Compartmentalization of the effect of acute administration of azithromycin in mice with altered biological clock

San Martín de Tucuman

Congreso; LXVII Reunión Anual de la Sociedad Argentina de Inmunología; 2019

Sociedad Argentina de Inmunología

Azithromycin is a second-generation macrolide with broad action against many Gram-positive and Gram-negative bacteria. It binds to the 50S subunit of the bacterial ribosome and inhibits protein synthesis. After oral administration is absorbed rapidly and widely distributed in tissues, mainly concentrated within phagocytes and fibroblasts. The impact of short-term treatment on the gut microbiota involves decrease in richness, diversity and taxonomic composition while long-term effects are unknown. We evaluated the effect of a 5-day azithromycin administration (4 or 50 mg/kg/day) by gavage or in drinking water, in adult C56BL6 (WT). Afterwards we collected lymph and feces (to evaluate microbiota metabolites), proximal and distal mesenteric lymph nodes (MLN) (draining small intestine and colon respectively) to evaluate CD3, CD4, CD8 and CD19 lymphoid subsets by flow cytometry. Also we evaluated the susceptibility to azithromycin in Per2ko mice (deficient in clock gene) which exhibit differences in microbiota and mucosal immunity. Absolute numbers and frequency of mononuclear cells were similar after administration with gavage or drinking water. Changes were more significant at 50mg/kg/day without inducing diarrhea, weight lost or colon shortening.

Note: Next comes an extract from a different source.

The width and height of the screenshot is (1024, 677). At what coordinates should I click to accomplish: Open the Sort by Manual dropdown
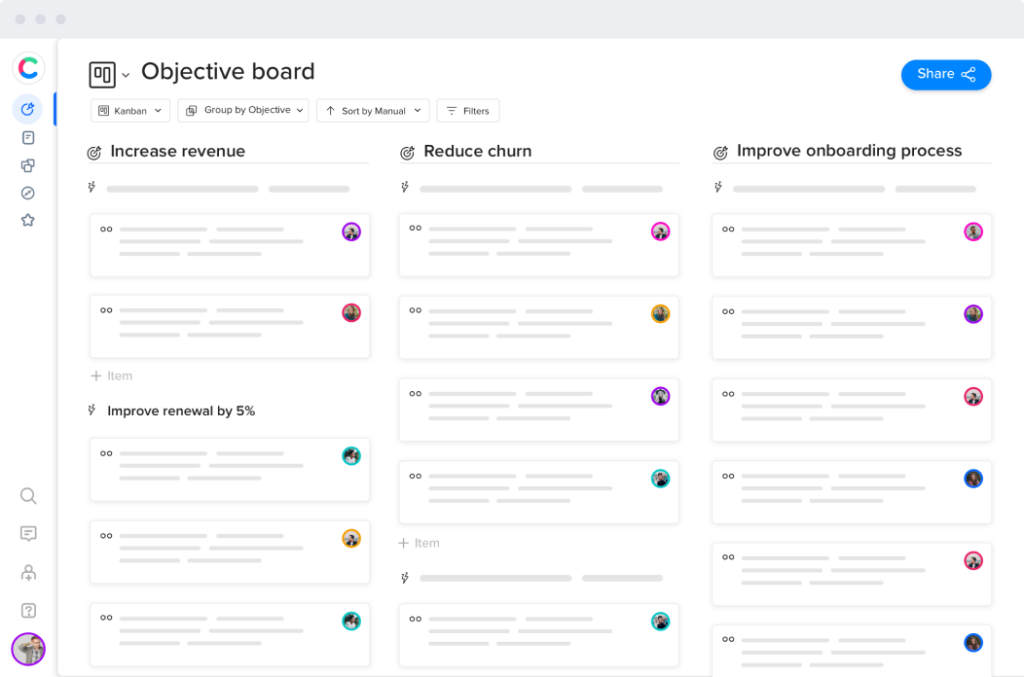click(372, 110)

Per2ko mice showed higher susceptibility to azithromycin administration than WT; interestingly, whereas in proximal MLN no differences were found in lymphoid subsets evaluated significant changes were observed in absolute number of CD3+CD4+ lymphocytes (p<0.01) and frequency of CD19+B cells (p<0.05) in distal MLN. These results represent our first evidence of the compartmentalization of the effect of a widely used antibiotic in the intestinal homeostasis after in acute administration.